Start of Supplied material
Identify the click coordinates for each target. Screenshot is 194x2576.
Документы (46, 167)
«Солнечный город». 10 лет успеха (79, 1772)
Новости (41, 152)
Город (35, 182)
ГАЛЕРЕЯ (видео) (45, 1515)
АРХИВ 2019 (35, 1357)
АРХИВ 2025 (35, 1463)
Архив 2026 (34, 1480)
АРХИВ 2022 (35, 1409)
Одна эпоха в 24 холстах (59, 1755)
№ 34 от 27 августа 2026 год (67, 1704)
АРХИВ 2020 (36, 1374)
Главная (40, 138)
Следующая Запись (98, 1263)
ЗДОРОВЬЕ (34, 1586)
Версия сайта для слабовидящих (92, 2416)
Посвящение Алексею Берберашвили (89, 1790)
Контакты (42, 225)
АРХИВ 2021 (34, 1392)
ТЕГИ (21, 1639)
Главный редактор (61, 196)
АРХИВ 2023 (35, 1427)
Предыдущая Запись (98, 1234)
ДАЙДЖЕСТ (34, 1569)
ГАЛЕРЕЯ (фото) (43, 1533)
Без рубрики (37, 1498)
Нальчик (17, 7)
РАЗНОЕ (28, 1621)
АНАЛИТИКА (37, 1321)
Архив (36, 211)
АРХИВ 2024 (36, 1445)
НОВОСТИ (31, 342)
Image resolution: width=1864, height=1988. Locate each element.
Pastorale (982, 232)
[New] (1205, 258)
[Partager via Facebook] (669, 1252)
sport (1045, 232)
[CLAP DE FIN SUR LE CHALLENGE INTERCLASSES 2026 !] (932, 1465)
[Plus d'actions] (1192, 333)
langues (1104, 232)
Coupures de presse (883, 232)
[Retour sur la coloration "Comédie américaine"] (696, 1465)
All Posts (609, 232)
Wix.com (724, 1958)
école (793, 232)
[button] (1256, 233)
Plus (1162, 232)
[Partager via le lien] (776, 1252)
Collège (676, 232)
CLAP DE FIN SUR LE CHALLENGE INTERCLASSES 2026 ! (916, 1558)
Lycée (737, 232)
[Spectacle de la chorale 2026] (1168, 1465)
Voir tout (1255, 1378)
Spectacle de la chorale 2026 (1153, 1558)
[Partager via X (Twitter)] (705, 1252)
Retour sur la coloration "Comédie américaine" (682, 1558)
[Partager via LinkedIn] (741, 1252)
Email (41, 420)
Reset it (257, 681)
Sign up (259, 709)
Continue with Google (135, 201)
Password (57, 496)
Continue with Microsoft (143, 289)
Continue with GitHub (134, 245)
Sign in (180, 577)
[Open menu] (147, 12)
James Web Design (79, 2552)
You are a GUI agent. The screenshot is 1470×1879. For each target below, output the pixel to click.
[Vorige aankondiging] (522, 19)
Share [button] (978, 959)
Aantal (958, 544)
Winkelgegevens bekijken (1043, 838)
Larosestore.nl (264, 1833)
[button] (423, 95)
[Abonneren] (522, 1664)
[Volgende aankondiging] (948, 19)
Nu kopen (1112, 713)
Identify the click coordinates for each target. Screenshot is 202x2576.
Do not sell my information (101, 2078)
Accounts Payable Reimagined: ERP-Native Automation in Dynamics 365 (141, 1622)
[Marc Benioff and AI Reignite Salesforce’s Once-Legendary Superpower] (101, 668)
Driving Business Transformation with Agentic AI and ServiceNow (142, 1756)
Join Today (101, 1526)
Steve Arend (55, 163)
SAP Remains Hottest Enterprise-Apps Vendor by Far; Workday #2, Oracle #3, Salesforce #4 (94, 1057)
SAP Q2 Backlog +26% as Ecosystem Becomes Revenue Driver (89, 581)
End of Supplied material
- _Task goal_:
What lines above contain the word "chorale"? Please copy each one.

- _Written solution_:
[Spectacle de la chorale 2026] (1168, 1465)
Spectacle de la chorale 2026 (1153, 1558)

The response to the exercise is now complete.